Risks of Online Trading
- Automated inventory systems can be counterproductive
Online trading has the feature of automated inventory systems to help investors in making their investment choices. These systems are often marketed with impressive performance profiles designed to make investors believe that they are sure to generate guaranteed returns. However, these logs are usually created by “backing up” the program with previous data. In other words, promoters go back to old transaction records and see what worked in the past. Automated inventory systems do two things: First, they refine the data you use to make investment decisions.

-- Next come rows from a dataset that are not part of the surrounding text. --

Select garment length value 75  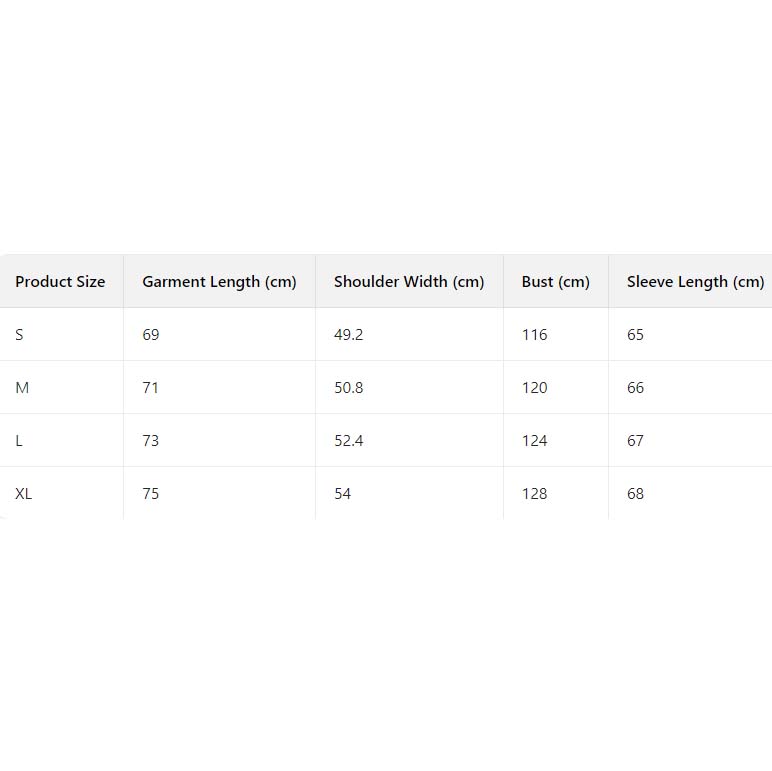tap(151, 494)
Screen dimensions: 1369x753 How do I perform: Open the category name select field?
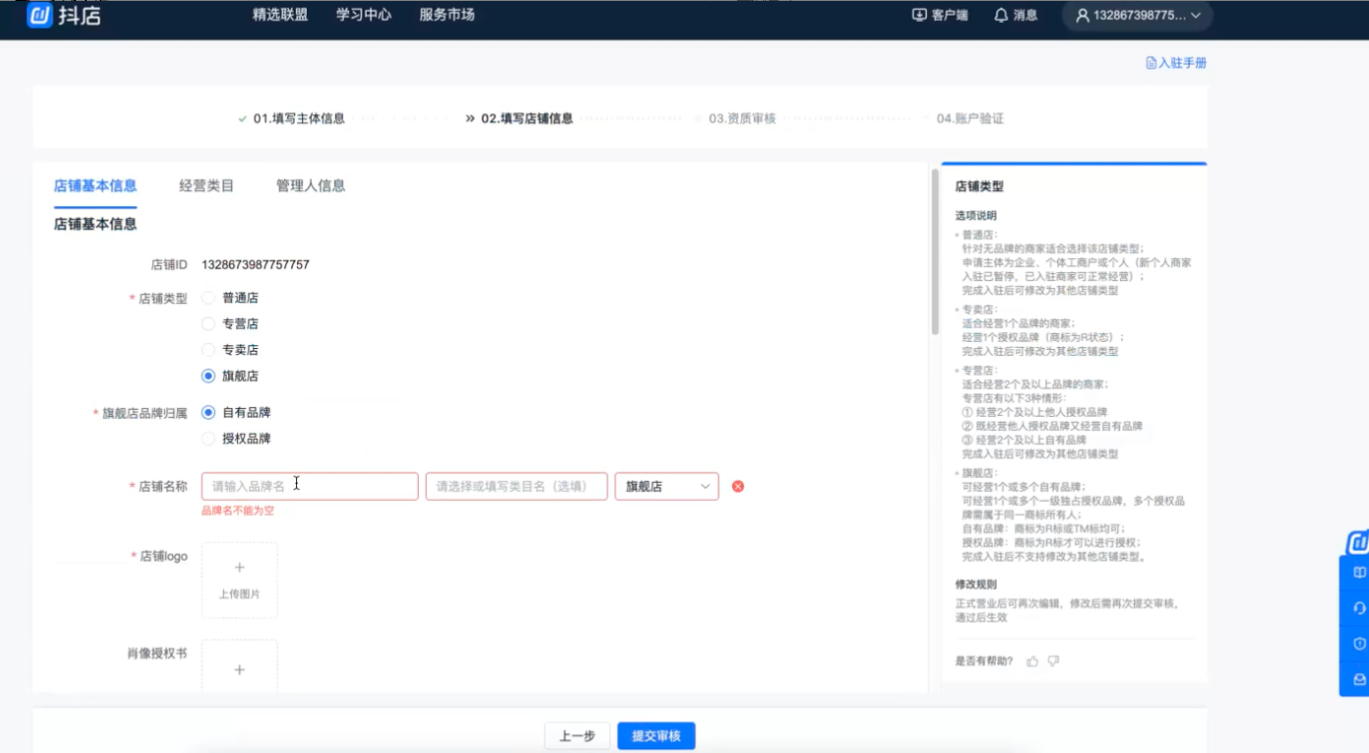click(x=516, y=486)
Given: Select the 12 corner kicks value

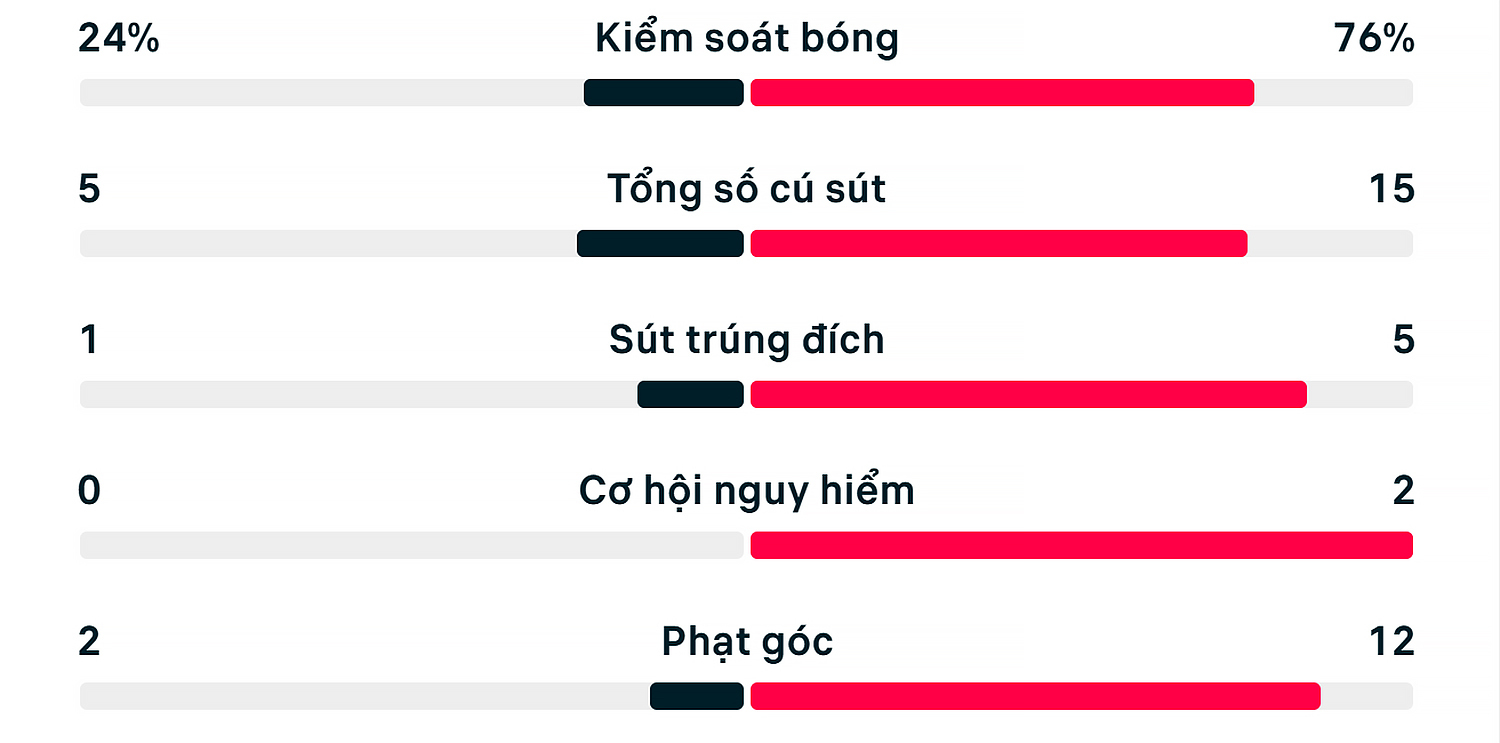Looking at the screenshot, I should tap(1392, 642).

Second, they apply a fixed rule from the array data to form an investment decision. Unfortunately, the main concerns in the market are constantly changing. An investment which seems profitable could result in total loss tomorrow. For a while, these systems seemed to work, but that was often a coincidence.
- Security concerns
Online stock trading has the biggest concern of security risk. Despite the security precautions taken by the sites with different security pins and questions. Guarantee of infiltration into your online Demat account is not promised. This raises the risk of losing a large amount of money. So choose a unique pin and change it frequently.
- Technical difficulties
Technical difficulties with the website can delay transactions, leading to undesirable consequences. You may have placed an order through your Demat account, but a system error could cause the trade to be invalidated. By the time you fix the technical issues, the stock price might change drastically. As a result, the purchase becomes expensive for you. When looking for an online broker, check out the guarantees they offer to protect you should this type of problem occur.
Apply the fundamentals of risk management to online trading
- One percent rule for all- It is recommended to put not more than one percent of your capital in one stock.
- Plan your trade- Plan your trade before placing an order through your online Demat account. Choose the right online trading site which has a good interface, check its history of technical issues, and then open the online Demat account.
- Diversify your portfolio – Invest in different companies, do not include just one stock or two stocks in your portfolio. faced with
Conclusion
Online trading is confronted with different risks. These risks could land you in financial trouble. To avoid losses, a deep study into hedging your losses is risk management. Before starting to trade, one needs to be aware of the different risks of online trading. Opening a Demat account is the first step into the world of trading. The second is to equip yourself with the fundamentals of risk management in online trading and you are good.